La trésorerie, c’est la quantité d’argent dont dispose une entreprise dans sa caisse et sur son (ses) compte(s) à un instant donné. C’est cette trésorerie qui permet à une entreprise de, payer ses frais de fonctionnement, d’embaucher… d’exister en somme.

Pour autant, ces liquidités que possède l’entreprise sont consommées et les entrées d’argent se font parfois attendre, ce qui peut dans certains cas causer des décalages de trésorerie.

Mettre en place des outils efficaces de prévision et de suivi de trésorerie

Planifier ses flux de trésorerie

La première chose mettre en pratique, c’est d’anticiper, de prévoir ! En effet, si la trésorerie représente le montant des liquidités dans vos caisses à un instant T, ne croyez pas qu’elle va rester figée : salaires, loyers, factures d’électricité, stocks… Tout ceci pèse sur votre trésorerie. Si ces variations découlent généralement du fonctionnement naturel de l’entreprise, il est absolument capital de réaliser des prévisions afin d’anticiper les potentielles mauvaises surprises, et de capitaliser sur les entrées d’argent pour développer l’activité au mieux.

Et pour initier ces prévisions, le budget de trésorerie est un allié de poids.
C’est un tableau listant vos encaissements (recettes) et décaissements (recettes) à venir sur environ 12 mois. S’il est facile de déterminer à l’avance certains postes d’entrée ou de sortie d’argent (loyers, salaires…), d’autres sont plus difficile à prévoir : charges exceptionnelles, Encaissements (potentiellement impactés par des retards de paiement), paiements fournisseurs,  sinistre…
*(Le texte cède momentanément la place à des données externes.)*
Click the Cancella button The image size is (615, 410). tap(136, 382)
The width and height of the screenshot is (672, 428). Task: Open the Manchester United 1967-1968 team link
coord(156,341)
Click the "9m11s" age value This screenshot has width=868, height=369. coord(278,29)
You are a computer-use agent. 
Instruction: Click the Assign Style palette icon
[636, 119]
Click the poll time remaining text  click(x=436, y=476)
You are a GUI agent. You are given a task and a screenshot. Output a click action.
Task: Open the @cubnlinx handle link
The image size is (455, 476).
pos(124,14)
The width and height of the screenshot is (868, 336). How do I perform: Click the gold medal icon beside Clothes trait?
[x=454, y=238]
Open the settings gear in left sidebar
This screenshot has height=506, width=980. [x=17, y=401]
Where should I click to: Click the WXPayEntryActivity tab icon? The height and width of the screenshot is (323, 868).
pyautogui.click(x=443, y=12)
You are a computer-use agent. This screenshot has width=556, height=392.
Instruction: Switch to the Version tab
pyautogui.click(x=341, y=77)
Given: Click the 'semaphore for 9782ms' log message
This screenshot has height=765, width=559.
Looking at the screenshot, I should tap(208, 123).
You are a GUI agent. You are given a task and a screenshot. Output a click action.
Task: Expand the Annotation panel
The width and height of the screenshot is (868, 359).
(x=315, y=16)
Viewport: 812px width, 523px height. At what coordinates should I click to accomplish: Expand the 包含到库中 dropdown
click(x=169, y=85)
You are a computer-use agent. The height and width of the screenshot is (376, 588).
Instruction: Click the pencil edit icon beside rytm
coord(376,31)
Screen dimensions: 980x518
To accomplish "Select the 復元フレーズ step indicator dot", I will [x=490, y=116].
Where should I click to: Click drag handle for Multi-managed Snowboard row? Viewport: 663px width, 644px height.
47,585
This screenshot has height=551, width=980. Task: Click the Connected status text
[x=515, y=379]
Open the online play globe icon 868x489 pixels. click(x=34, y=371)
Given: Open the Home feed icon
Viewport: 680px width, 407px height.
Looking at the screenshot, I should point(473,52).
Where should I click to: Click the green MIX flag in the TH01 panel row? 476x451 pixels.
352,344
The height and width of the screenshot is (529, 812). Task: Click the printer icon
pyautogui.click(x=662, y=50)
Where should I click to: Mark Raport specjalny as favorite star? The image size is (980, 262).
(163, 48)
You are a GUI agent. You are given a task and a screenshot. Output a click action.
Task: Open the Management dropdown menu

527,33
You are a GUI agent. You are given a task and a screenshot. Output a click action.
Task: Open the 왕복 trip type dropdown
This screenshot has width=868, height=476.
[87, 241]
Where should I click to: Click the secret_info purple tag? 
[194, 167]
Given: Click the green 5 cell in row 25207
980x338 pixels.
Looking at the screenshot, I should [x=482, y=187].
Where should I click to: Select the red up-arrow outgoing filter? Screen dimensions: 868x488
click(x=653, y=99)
L’objectif est donc dans un premier temps d’inventorier encaissements et décaissements fixes puis de les reporter dans votre tableau de trésorerie. Ensuite, il s’agit d’estimer au mieux possible leurs homologues variables. Même sans être précis à 100%, l’idée est de parvenir au montant qui vous semble le proche de ce qui va se produire (par la suite vous pourrez comparer vos prévisions avec le réel). Si vous avez des difficultés à compléter cette seconde partie, vous pouvez vous aider de vos résultats des années précédentes, ressortir vos anciennes factures. L’objectif d’un budget de trésorerie étant d’éviter des mauvais surprises, essayez de compléter ce tableau de manière conservatrice. Demandez-vous par exemple quelles dépenses pourraient tomber dans un cas plutôt défavorable. Si finalement vous dépensez moins que prévu, votre trésorerie réelle ne pourra être que meilleure qu’anticipé !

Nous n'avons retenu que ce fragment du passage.